Kiba Pro FileLock solves this problem in the case you are running your tasks on a single server.

FileLock will protect you against:

  • Cron jobs which may overlap (e.g. 1st run becomes long for some reason, 2nd run starts in the middle).
  • Background jobs that may end up running concurrently in a way you didn't expect.

FileLock is not a distributed lock. A Postgres-based lock will be shipped in a next version of Kiba Pro for that purpose.

Requirements and use

Currently tested against: MRI Ruby 2.4-2.7, Linux/Ubuntu, Mac OS X. Other platforms may work (please send inquiry for verification).

To use FileLock, wrap your ETL job run with this code:

require 'kiba-pro/middlewares/file_lock'

Kiba::Pro::Middlewares::FileLock.with_lock(lock_file: 'tmp/process.lock') do
  job = prepare_job
  Kiba.run(job)
end

When this code runs, the middleware will attempt to immediately acquire the lock on the file (creating it if it does not exist). If the acquirement is successful, the code in the block will run. Otherwise, LockFailedException will be raised, and the code won't run.

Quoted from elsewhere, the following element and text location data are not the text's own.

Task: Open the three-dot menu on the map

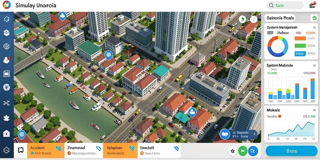Action: (254, 20)
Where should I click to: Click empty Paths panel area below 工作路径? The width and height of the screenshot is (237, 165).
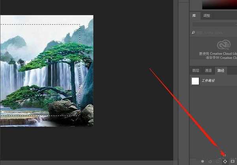pyautogui.click(x=213, y=118)
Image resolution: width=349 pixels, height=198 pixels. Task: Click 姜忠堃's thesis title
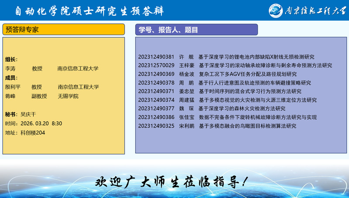click(250, 91)
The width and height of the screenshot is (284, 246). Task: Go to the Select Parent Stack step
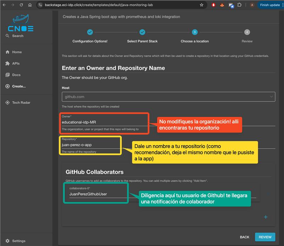142,32
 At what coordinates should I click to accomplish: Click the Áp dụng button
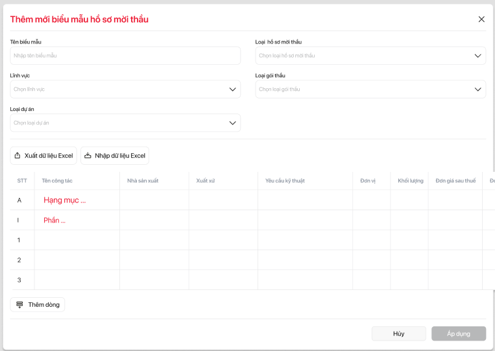459,333
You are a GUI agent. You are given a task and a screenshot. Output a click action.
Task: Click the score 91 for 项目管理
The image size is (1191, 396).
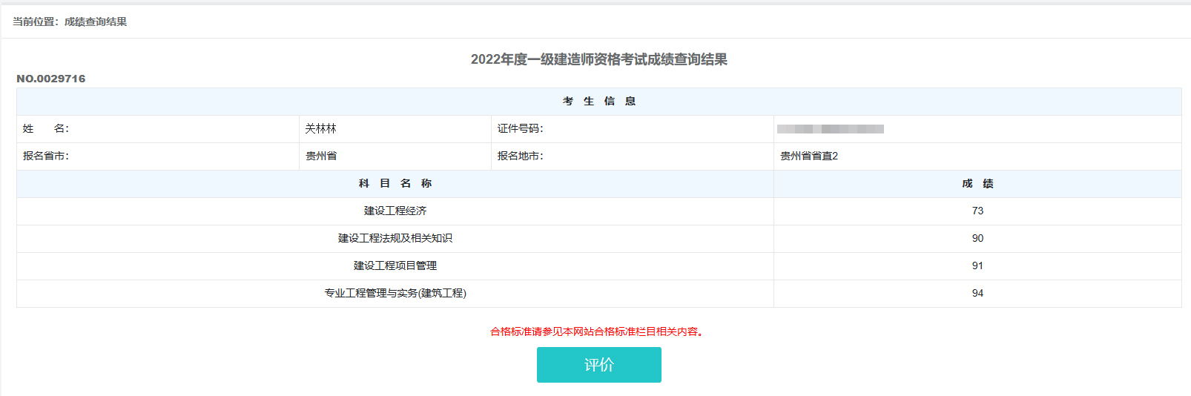pyautogui.click(x=977, y=266)
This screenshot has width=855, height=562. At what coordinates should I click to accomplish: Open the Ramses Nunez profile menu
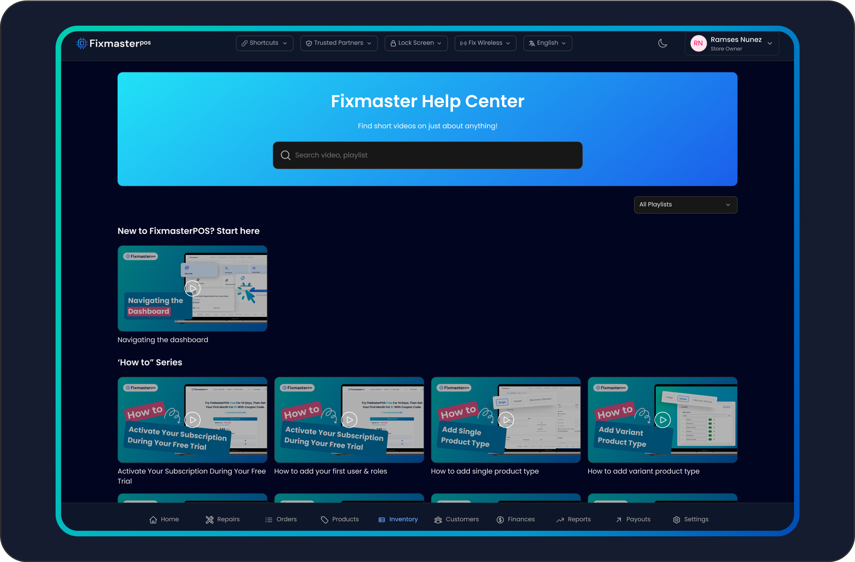click(731, 43)
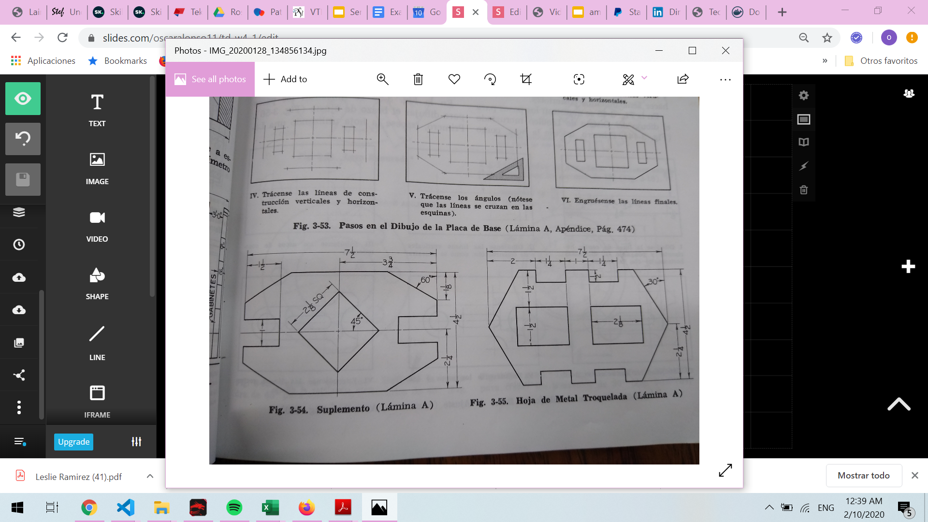Open the crop tool in Photos
The image size is (928, 522).
point(526,79)
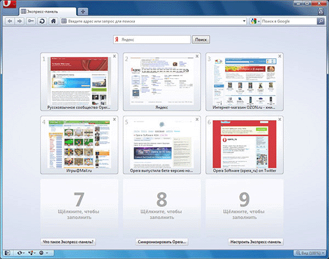Click in the Яндекс search input field
329x259 pixels.
pyautogui.click(x=152, y=39)
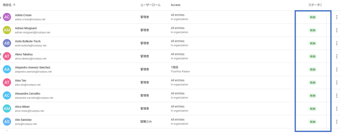This screenshot has width=341, height=136.
Task: Open kebab menu in Aiste Butkute-Tisch row
Action: click(x=337, y=43)
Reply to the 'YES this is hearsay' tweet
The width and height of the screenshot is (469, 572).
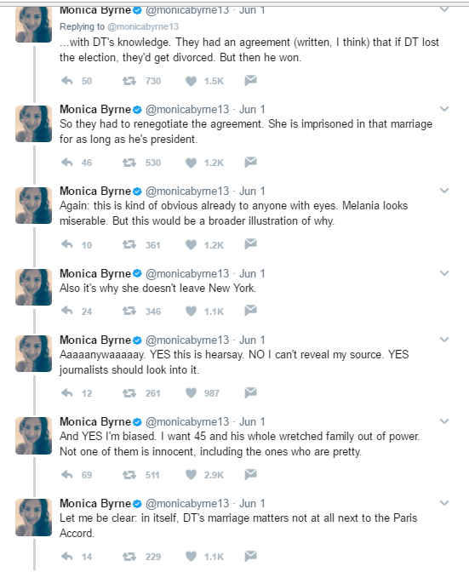[x=66, y=392]
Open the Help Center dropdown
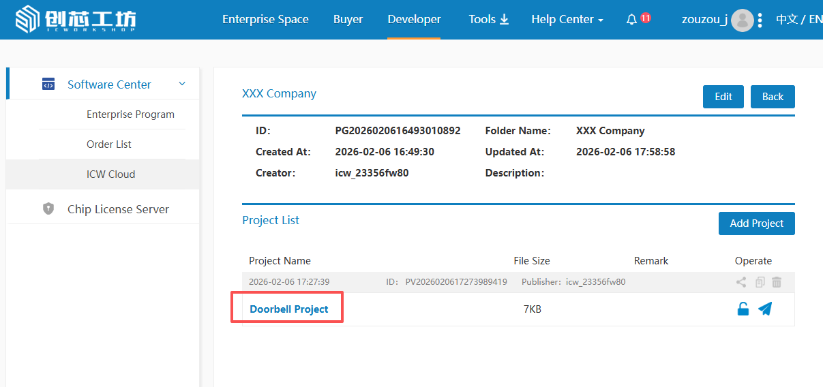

This will cover against other processes locking against the same file, but also against threads in the same process, or forks of the same process.

Important notes

A few important points must be noted:

  • :warning: Do not ever delete/unlink the lock file. Doing so will prevent FileLock from working properly, as a race condition will be able to occur. If you really need to delete lock files, turn off all your processes and crons (e.g. maintenance mode), make sure nothing is running nor can be started, then proceed. See DON'T unlink section on this page for more background.
  • If you use Capistrano-styled deployment, make sure to store your lock files in a folder which is shared between deployments (typically under shared). The lock works on a given file, so if the file is not the same, the lock will not work!